The other day I happened to be in Sears, which does not occur all that often, looking for a simple table lamp.  They did not have one—not a single lamp of any kind, as far as I could determine, although their web site indicates that they sell many kinds of lamps.

                While walking the length and breadth of the store in search of lamps, I noticed one of their little specialty enterprises housed in a kind of side parlor, featuring men’s formal wear.  They have a similar side parlor selling eyeglasses.  But the formal wear was interesting, because fashions change, and what they were offering on display was the kind of thing that seems to be popular these days for weddings and proms. 

                They had black formal jackets, which looked rather like old-style cutaways or morning coats, each paired with a vest-waistcoat and a matching necktie in festive hues like avocado and mango.  I have seen such things in recent years in photos from, as I noted, weddings and school proms.  Since I was perambulating the store rapidly I did not notice any matching trousers on view, and I casually wondered if they might be black (with a satin stripe, perhaps) or charcoal grey.

                I have donned formal wear, or a tuxedo, exactly three times in my life:  for my prom in junior and senior years of high school in the 1960s, and as an usher at a friend’s wedding in early 1972.  For my high school prom, the standard outfit at that time was white or off-white dinner jacket, boiled-front formal shirt starched within an inch of its life, black bowtie, black trousers with a satin stripe, and a cummerbund (also black).  Think Sean Connery as James Bond in Goldfinger.  Variations from the standard were not really contemplated.
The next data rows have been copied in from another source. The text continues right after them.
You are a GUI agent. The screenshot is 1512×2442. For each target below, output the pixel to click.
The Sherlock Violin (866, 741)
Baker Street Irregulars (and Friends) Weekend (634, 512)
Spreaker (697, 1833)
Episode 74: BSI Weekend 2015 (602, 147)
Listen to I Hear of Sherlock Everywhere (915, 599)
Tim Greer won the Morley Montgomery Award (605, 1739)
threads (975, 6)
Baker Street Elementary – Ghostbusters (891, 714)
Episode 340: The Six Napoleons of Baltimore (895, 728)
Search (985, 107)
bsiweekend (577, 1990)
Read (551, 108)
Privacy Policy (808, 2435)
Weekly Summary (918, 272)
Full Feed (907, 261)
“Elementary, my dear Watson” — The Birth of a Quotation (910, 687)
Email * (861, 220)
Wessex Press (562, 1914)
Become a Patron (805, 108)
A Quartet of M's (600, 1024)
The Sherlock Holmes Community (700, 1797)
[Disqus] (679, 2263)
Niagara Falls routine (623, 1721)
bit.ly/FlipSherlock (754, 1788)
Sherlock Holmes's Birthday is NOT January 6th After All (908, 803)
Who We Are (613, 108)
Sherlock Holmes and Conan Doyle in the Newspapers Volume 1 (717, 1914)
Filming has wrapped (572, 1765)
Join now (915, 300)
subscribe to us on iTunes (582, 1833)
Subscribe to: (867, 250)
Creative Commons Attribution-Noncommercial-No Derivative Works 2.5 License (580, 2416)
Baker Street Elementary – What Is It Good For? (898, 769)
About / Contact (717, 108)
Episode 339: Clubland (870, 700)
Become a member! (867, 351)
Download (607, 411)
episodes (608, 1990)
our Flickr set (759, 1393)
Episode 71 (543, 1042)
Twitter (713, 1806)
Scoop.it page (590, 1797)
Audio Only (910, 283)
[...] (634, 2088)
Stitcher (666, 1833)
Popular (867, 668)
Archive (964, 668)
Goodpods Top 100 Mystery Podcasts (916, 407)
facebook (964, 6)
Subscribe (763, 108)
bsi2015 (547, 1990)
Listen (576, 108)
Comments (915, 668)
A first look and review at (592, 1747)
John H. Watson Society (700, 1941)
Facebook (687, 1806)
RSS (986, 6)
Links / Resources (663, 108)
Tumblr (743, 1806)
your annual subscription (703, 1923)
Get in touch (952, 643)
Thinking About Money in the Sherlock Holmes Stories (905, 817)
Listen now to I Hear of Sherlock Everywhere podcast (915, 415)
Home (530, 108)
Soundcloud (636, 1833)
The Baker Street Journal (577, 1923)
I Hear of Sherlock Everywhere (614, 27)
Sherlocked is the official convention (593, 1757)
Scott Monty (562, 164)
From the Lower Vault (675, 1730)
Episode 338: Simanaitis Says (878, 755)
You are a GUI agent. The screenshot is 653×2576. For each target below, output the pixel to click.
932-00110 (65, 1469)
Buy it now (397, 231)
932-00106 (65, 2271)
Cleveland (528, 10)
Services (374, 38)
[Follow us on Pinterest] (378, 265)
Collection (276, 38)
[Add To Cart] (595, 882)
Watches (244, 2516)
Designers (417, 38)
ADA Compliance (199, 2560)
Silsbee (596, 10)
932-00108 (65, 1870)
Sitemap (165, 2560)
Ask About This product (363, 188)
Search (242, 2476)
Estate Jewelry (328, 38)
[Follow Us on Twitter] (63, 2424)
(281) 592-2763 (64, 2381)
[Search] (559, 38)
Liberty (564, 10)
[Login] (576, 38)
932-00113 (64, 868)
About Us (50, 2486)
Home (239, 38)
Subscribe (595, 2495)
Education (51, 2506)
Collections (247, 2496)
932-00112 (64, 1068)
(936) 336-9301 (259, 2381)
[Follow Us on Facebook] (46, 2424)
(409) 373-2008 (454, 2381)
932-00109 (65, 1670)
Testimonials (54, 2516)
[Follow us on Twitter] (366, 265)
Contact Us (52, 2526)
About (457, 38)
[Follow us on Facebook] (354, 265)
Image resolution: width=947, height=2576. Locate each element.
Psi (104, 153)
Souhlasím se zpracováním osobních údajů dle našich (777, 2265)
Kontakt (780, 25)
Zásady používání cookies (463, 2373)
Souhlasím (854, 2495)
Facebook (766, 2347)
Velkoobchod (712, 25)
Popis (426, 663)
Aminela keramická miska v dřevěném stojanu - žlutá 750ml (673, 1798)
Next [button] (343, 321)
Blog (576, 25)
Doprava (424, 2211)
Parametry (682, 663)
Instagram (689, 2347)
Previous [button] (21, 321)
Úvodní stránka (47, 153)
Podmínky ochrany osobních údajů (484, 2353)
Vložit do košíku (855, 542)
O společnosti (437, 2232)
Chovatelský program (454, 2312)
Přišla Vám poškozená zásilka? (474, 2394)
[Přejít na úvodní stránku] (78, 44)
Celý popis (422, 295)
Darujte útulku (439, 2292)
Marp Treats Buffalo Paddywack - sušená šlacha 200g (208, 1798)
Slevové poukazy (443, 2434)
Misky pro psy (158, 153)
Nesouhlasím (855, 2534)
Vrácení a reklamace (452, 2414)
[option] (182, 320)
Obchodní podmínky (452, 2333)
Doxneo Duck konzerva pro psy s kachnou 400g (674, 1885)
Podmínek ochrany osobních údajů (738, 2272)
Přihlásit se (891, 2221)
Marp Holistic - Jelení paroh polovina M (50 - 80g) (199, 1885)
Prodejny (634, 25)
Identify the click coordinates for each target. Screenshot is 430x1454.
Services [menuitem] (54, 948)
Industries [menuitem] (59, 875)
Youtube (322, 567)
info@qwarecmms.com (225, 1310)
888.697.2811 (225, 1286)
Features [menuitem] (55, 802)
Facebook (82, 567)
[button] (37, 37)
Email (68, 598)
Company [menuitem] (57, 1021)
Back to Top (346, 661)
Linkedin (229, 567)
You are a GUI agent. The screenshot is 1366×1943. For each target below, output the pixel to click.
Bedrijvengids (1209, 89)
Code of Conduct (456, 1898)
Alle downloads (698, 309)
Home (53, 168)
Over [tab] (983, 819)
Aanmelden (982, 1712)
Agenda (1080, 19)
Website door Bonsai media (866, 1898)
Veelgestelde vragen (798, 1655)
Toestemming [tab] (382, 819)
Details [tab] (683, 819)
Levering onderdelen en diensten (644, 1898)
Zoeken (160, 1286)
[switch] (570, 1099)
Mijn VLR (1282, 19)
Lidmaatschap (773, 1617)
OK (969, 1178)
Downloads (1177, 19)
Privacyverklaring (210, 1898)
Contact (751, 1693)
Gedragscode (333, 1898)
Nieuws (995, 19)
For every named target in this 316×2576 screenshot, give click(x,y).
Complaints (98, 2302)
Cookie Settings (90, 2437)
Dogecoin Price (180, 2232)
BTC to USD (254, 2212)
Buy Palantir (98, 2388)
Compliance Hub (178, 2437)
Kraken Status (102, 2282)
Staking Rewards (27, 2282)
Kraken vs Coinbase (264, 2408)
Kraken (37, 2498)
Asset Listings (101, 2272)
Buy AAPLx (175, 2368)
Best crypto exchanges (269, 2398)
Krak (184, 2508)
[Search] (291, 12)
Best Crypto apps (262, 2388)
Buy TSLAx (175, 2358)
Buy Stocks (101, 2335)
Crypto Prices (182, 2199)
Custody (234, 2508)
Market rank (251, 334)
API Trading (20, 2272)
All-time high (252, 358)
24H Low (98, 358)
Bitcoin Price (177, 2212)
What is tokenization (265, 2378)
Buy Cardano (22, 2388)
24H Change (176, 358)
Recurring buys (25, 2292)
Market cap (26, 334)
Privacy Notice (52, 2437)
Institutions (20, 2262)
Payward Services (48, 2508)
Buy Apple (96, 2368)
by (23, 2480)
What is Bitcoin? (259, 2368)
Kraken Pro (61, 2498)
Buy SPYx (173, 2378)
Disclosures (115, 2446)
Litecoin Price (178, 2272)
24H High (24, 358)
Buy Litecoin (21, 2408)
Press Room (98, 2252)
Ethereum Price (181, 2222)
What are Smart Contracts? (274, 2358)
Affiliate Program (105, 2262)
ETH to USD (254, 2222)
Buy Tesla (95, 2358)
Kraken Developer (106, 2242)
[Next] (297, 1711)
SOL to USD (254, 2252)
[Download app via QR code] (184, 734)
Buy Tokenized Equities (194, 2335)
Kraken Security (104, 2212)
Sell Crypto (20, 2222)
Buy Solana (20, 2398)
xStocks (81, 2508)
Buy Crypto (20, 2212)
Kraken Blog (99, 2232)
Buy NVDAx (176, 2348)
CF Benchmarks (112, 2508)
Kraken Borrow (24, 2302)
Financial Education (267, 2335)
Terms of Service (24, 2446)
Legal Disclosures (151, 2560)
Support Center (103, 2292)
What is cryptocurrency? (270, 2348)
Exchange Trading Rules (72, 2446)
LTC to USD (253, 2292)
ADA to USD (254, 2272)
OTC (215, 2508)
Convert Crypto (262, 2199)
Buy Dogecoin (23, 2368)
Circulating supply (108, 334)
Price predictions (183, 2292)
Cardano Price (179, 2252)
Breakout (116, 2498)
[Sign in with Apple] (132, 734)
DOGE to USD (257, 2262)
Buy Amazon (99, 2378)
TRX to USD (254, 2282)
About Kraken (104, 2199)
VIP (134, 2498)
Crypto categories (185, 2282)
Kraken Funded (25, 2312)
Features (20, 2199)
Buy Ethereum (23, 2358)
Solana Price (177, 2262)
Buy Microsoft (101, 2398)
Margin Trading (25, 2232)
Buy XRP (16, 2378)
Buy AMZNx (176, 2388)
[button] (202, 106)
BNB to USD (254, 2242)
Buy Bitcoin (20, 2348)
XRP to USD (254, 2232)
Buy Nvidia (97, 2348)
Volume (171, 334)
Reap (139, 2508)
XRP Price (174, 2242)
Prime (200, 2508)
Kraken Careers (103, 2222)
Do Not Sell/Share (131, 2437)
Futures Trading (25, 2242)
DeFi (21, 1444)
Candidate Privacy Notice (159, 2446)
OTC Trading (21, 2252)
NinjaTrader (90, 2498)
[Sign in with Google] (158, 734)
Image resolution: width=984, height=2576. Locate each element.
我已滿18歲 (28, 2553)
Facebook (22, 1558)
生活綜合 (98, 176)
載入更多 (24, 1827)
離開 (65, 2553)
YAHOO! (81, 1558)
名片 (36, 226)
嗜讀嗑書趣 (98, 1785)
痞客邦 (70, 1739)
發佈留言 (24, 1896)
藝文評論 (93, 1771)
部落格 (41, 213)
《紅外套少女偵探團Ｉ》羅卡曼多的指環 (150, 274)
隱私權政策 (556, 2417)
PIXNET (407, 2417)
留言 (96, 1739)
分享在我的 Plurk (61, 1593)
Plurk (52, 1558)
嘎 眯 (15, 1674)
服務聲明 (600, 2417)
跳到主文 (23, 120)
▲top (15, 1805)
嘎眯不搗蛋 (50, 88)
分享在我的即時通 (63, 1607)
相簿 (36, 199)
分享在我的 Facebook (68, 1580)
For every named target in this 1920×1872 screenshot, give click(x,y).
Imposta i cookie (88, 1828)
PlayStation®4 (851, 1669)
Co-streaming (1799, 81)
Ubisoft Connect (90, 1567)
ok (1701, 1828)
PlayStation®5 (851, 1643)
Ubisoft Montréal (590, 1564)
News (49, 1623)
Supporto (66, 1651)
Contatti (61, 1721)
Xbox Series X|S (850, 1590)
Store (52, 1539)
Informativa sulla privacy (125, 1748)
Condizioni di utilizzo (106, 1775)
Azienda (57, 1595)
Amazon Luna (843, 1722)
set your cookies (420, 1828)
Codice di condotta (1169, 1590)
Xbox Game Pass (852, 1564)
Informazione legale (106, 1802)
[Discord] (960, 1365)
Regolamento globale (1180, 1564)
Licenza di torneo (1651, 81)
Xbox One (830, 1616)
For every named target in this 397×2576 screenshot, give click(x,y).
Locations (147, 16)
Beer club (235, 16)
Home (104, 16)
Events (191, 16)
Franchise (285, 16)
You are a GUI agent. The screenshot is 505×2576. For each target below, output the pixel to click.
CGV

                Just a few years later, at my friend’s wedding, we wore a double-breasted jacket and flared trousers in a kind of dark French blue, with ruffle-fronted shirts of powder blue, and big floppy bowties that matched the jackets.  That was the 1970s, and good riddance to them.  That particular experience helped me decide to forgo formal wear at my own wedding.  It was at a small church, out in the country, and the men simply wore regular suits.  (Mine was black, double-knit—as practically everything was at the time—and it lasted for many years.)

                But I have never worn the usual sort of male tuxedo, with black jacket and trousers.  Black has long played a featured role in my wardrobe, and I’ve had a number of black suits, jackets, and trousers over the years.  Plenty of white shirts and black ties.  But no tuxedos, nor have I wanted one.  I have a friend of the female persuasion who has, more than once, encouraged me to acquire one.  Her husband and sons own tuxedos, and she has argued that, if I got one, I would soon find many occasions on which to wear it.

                I do not think so.  In the forty-two years since I last wore a tuxedo, there has arisen no occasion for me that would have required a tuxedo; indeed, none for which such would even have been appropriate.  That’s not how the course of my life has tended.  Theoretically, if either of my two children should ever have a church wedding, they might ask me to attend in formal dress.  This seems exceedingly unlikely.

                So my appreciation of tuxedos and similar formal wear will remain academic, which is fine.  I can watch the trends come and go by paying attention to whatever they are wearing on televised awards programs.  And I can see the subtle changes that have come to pass (white tie giving way to black tie) in former years by watching Downton Abbey.

                Probably because they are so outside everyday dress, both business and casual, tuxedos seem to partake equally of the elegant and the ridiculous.  I like the joke Garrison Keillor told in the Prairie Home Companion movie, and more than once on the radio program.  “Two penguins standing on an ice floe. And the first penguin says, ‘You look like you're wearing a tuxedo.’ And the second penguin says, ‘What makes you think I'm not?’”  Some folks think that’s pretty funny.  I am one of them.